More, the use of Latin explicitly removes the religious experience from the province of American or any other nationalism. While it was once the language of the Roman Empire, no nation now speaks it as a national tongue: one could even say that it has become in that sense a language of the Otherworld. My maternal grandfather once told me only to read a King James Bible because it was the only true word of God. Doubtless Jennifer Rubin would understand that as a racist claim, because the KJV is in English and an English that is tied to America's European (and explicitly British) heritage. Yet if you shift off of the KJV to the Sacra Vulgata, aren't you also rejecting the idea that English is the language of the word of God?

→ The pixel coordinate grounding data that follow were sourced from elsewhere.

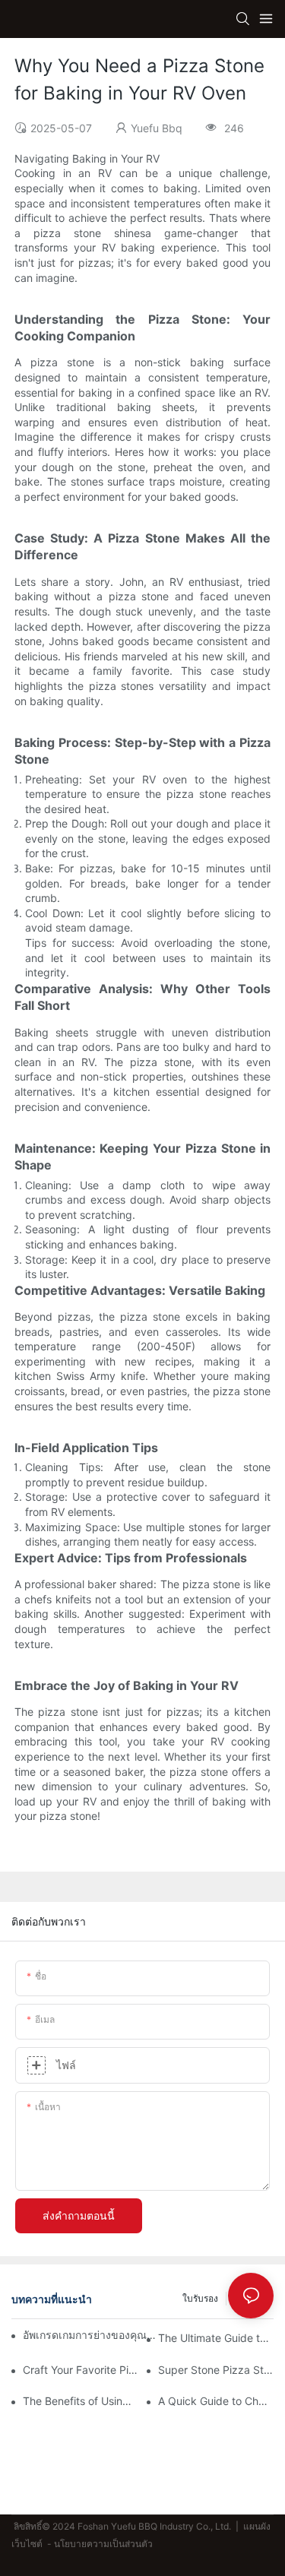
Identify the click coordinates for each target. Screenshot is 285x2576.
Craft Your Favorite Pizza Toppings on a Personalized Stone (80, 2369)
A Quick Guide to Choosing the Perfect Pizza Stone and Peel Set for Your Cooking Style (216, 2400)
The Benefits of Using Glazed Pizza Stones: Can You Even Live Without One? (80, 2400)
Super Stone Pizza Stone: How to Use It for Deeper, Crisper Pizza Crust (216, 2369)
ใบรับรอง (200, 2298)
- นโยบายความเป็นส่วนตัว (100, 2543)
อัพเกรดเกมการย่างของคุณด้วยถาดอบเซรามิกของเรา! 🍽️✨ (90, 2334)
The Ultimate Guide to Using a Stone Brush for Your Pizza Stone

Rubin's decision that Evangelicals are racists mostly hangs on a single question from the poll, which asks if you believe that it is God's will that America sprang forth as a nation where European Christians would set an example for the world. She describes that as explicitly racist, although there was a time (not long ago) when "European" would have been seen
by racists as a term covering many
different races. More, though, the view the question is asking about is older than the nation itself: in 1630, John Winthrop gave a sermon about
a City on a Hill that held:
Thus stands the cause between God and us. We are entered into covenant with Him for this work. We have taken out a commission. The Lord hath given us leave to draw our own articles. We have professed to enterprise these and those accounts, upon these and those ends. We have hereupon besought Him of favor and blessing. Now if the Lord shall please to hear us, and bring us in peace to the place we desire, then hath He ratified this covenant and sealed our commission, and will expect a strict performance of the articles contained in it; but if we shall neglect the observation of these articles which are the ends we have propounded, and, dissembling with our God, shall fall to embrace this present world and prosecute our carnal intentions, seeking great things for ourselves and our posterity, the Lord will surely break out in wrath against us, and be revenged of such a people, and make us know the price of the breach of such a covenant.
That sermon, once well-known to Americans from school, echoed through our national discourse as recently as
Ronald Reagan's presidency. The sentiment that the American project was a City on the Hill endorsed by God was probably a non-controversial view in the generation before mine; it is the sort of thing John Wayne might have said in a movie devoted to American patriotism. I imagine it was taught explicitly in schools; it was certainly
implied in school as late as my own early education. I can easily recall hearing versions of it from my elders when I was young; indeed, as an explanation from a religious elder that God had willed the South to lose the Civil War so that a unified America might be strong enough to stop Hitler and the Holocaust. (That it also happened to stop slavery did not come up, though that is at least as good a piece of natural theology.)
These were the people who fought Americas wars, who built and then served in her institutions, who made the nation whose elite now considers them enemies. They do so out of a conviction that their own understanding of these principles is the only right one; they do so without even troubling to understand what the people they are condemning understand these words to mean.